Researchers reported the safety and efficacy of a novel miniaturized neurostimulator, the first-in-human, double-blind pilot study of vagus nerve stimulation, in patients with multidrug refractory rheumatoid arthritis.

The following article is a part of conference coverage from the 2019 American College of Rheumatology/The Association of Rheumatology Professionals (ACR/ARP) Annual Meeting, being held in Atlanta, Georgia. The team at Rheumatology Advisor will be reporting on the latest news and research conducted by leading experts in rheumatology.
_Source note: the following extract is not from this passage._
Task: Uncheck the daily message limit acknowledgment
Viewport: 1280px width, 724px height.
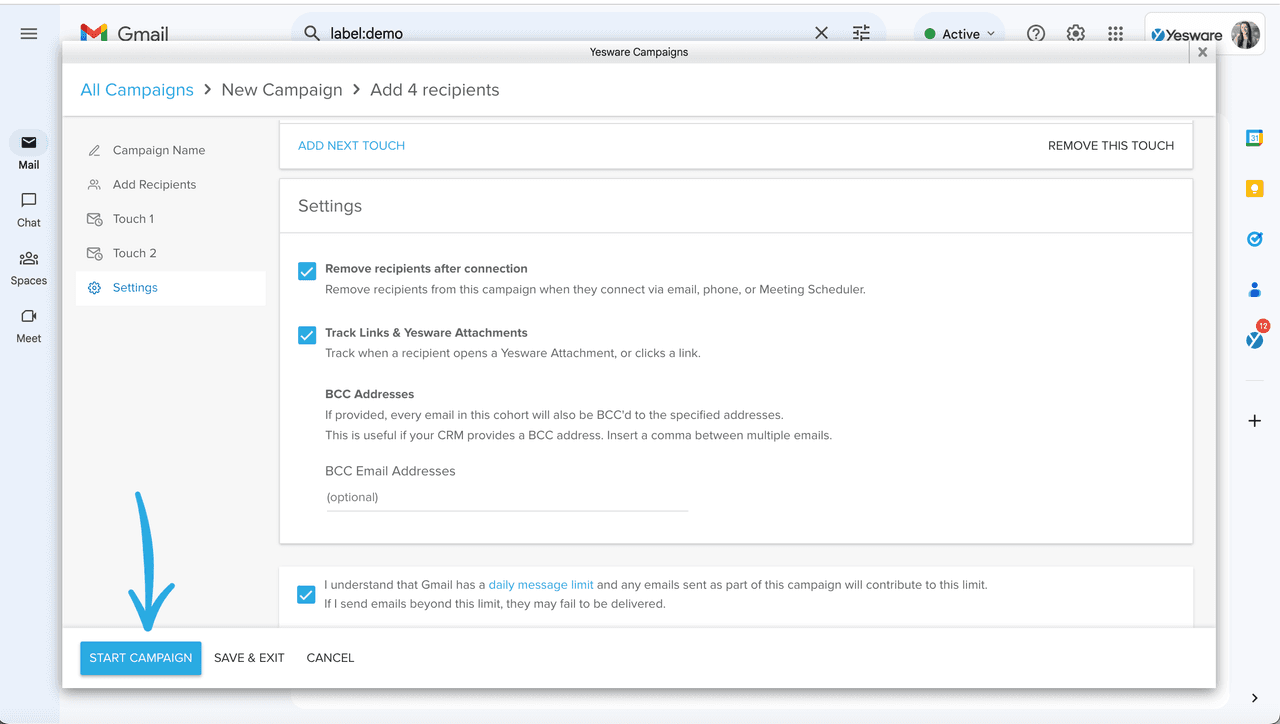Action: tap(307, 595)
Check back for more from the 2019 ACR/ARP Annual Meeting.

ATLANTA — Once-daily vagus nerve stimulation is both safe and well tolerated in drug-refractory patients with rheumatoid arthritis (RA) and successfully reduces signs and symptoms of the disease, according to research results presented at the 2019 American College of Rheumatology/Association of Rheumatology Professionals (ACR/ARP) Annual Meeting, held November 8 to 13, 2019, in Atlanta, Georgia.

Researchers reported safety and efficacy data from a first-in-human, double-blind pilot study of the novel MicroRegulator (MR) miniaturized neurostimulator, used to stimulate the vagus nerve in patients with RA.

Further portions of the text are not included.